We recognize that, which is why we are taking a similar approach. We believe we are the only other Fc fragment in clinical development. All the full length antibodies, I think we’re still trying to sort out exactly where those are going to land and clearly the hypothesis of deeper suppression of IGG translating into better clinical outcomes. Again, I think we just need to see that play out. But that being said, our six program, which will have the healthy volunteer data in this year, Q3, that will answer a lot of questions and the translatability from primates to healthy volunteers to disease patients has been pretty clean.

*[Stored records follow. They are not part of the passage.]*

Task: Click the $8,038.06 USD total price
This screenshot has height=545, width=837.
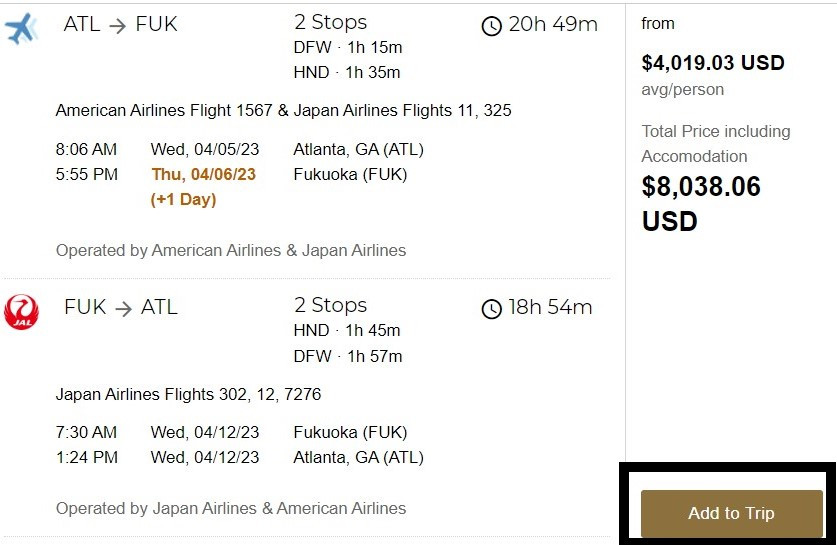Action: (701, 203)
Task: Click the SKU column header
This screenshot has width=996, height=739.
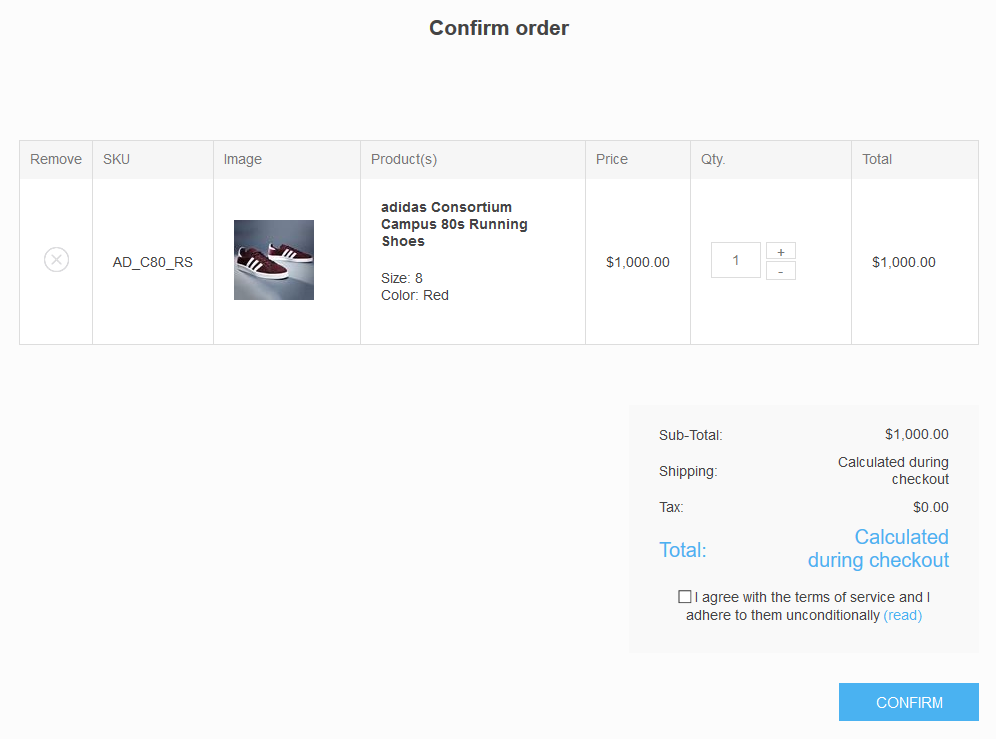Action: [116, 159]

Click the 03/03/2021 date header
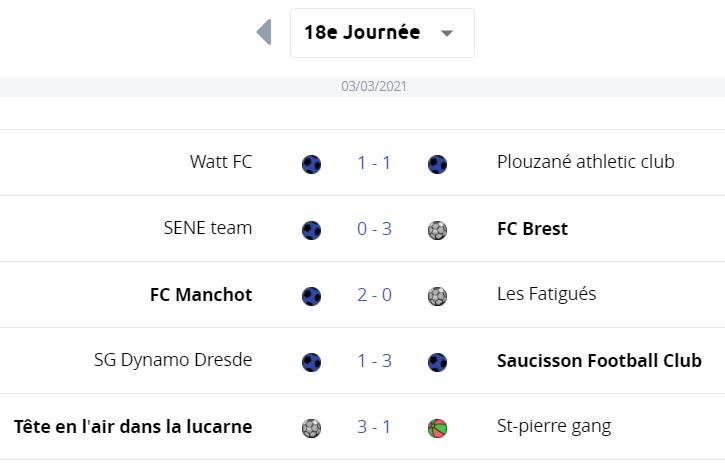374,86
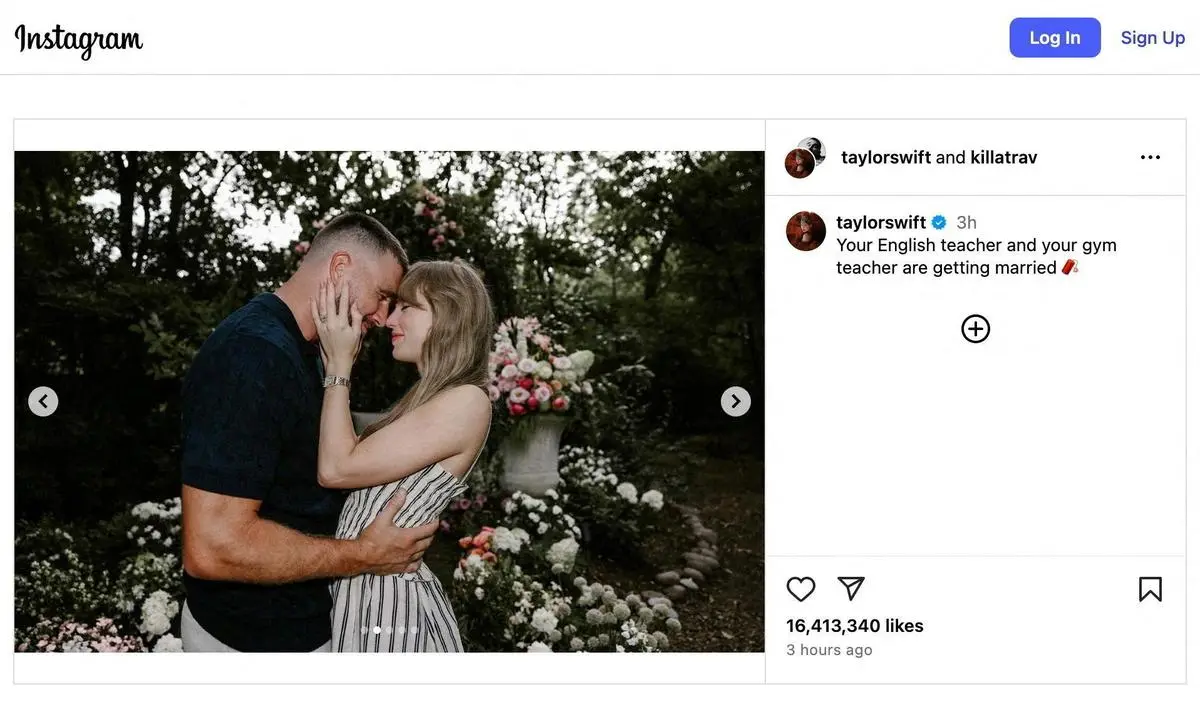Open the Log In button

(1055, 37)
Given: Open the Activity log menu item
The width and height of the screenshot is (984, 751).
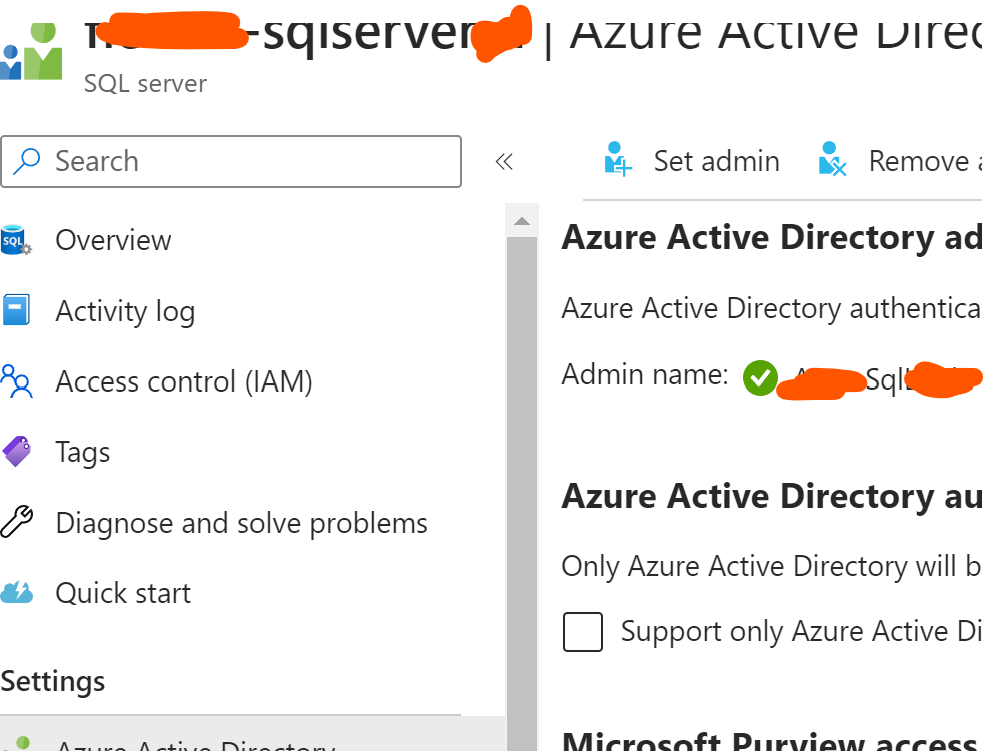Looking at the screenshot, I should pos(125,311).
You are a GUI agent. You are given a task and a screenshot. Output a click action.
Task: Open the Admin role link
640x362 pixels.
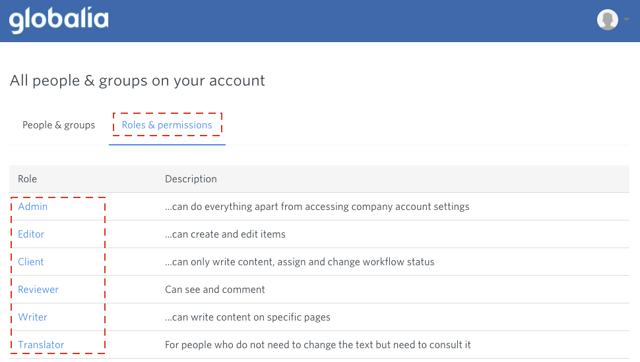(33, 207)
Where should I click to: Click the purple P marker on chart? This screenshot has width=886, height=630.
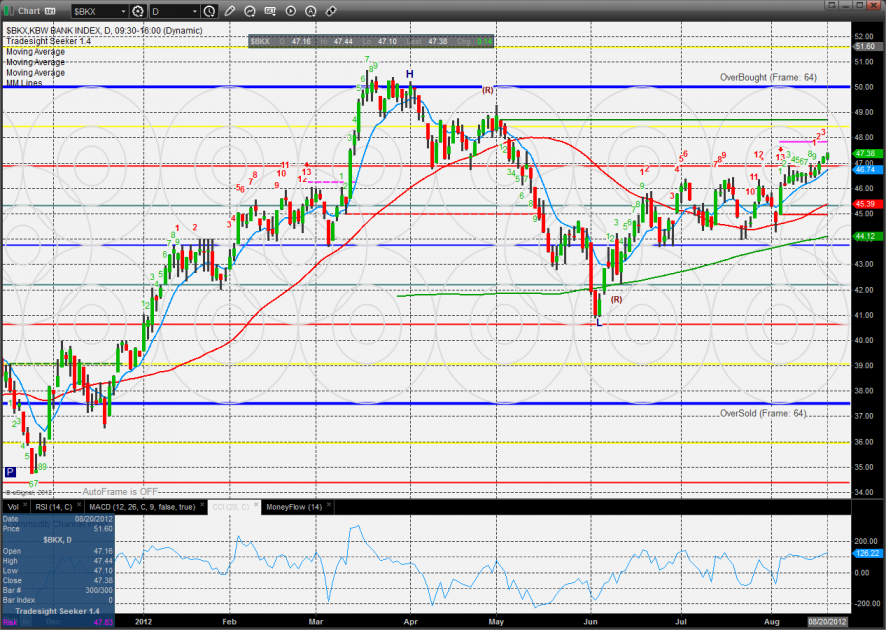[10, 472]
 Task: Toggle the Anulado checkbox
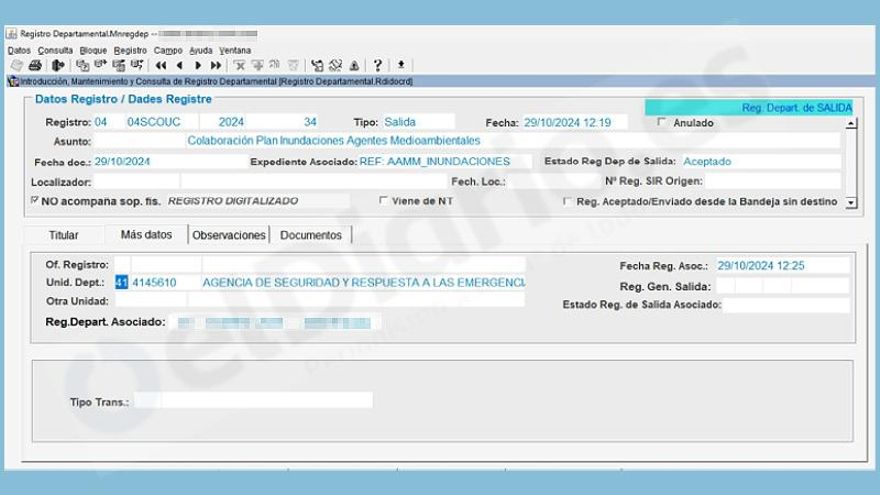click(x=661, y=123)
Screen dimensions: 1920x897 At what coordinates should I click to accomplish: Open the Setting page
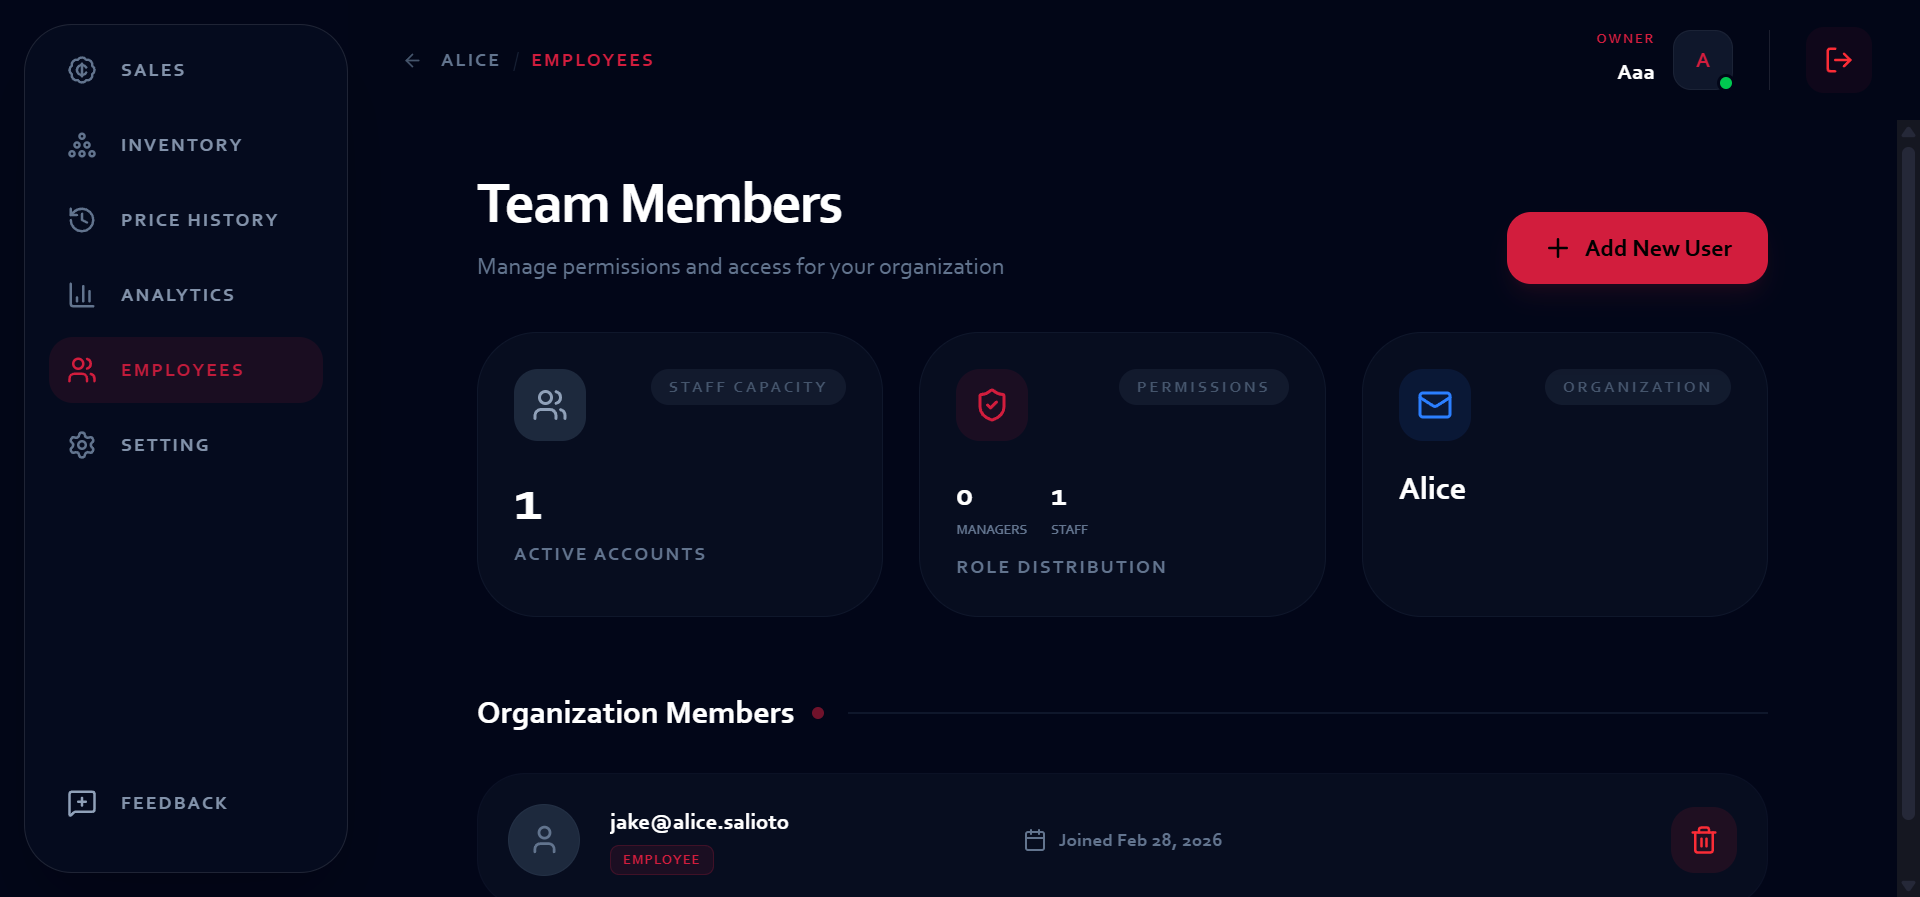pos(165,445)
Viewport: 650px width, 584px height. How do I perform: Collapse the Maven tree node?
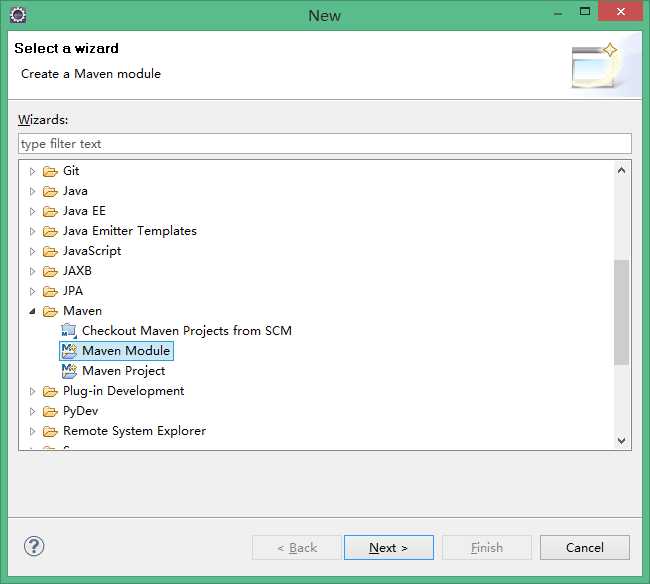[x=32, y=311]
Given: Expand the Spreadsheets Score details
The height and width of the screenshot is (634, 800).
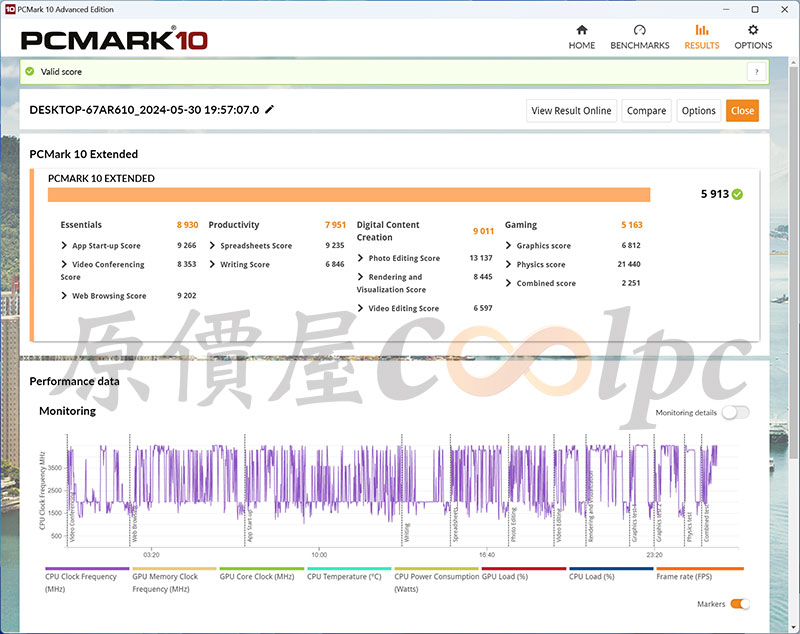Looking at the screenshot, I should click(x=213, y=245).
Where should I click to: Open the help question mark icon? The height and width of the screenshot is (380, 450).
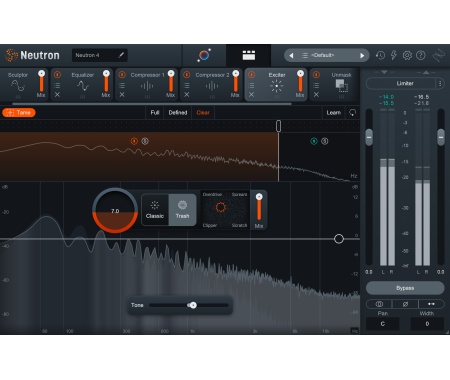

And so there’s a clear path for us to follow. If we can be, in a similar type of profile to Vivcart in terms of ranges of all those things, those parameters that we talked about, that would be a great place to land because again, we’re the only other FCE fragment in clinical development that we know of. So it’s a great start. And then we have our half life extended version, which we’re still in our primate studies, but that’s a really exciting possibility and that would be a game changer in FCRN just due to the frequency in which FCRNs have to be dosed currently and the inconvenience that that can cause for patients. We’d really love to be able to improve that.
We’re in the primate studies. We’ll see how that goes. We’ll have more to say on that later this year.
Tom Smith, Senior Biotech Analyst, Leerink Partners: Yeah. We’ll stay tuned for the non human primate on eight and the first in human for six.
Sean Wu, Chief Business Officer, Viridian Therapeutics: And also an IND for eight by the end of this year as well.
Tom Smith, Senior Biotech Analyst, Leerink Partners: Right. Great. All right. Well, stay tuned for those clinical updates. Thank you, Steve and Sean for joining us and for the insights.
We’ll stay tuned.
Steve Mahoney, President and CEO, Viridian Therapeutics: Yes. Appreciate it.
Sean Wu, Chief Business Officer, Viridian Therapeutics: Thank you, Tom.
Tom Smith, Senior Biotech Analyst, Leerink Partners: Thank you.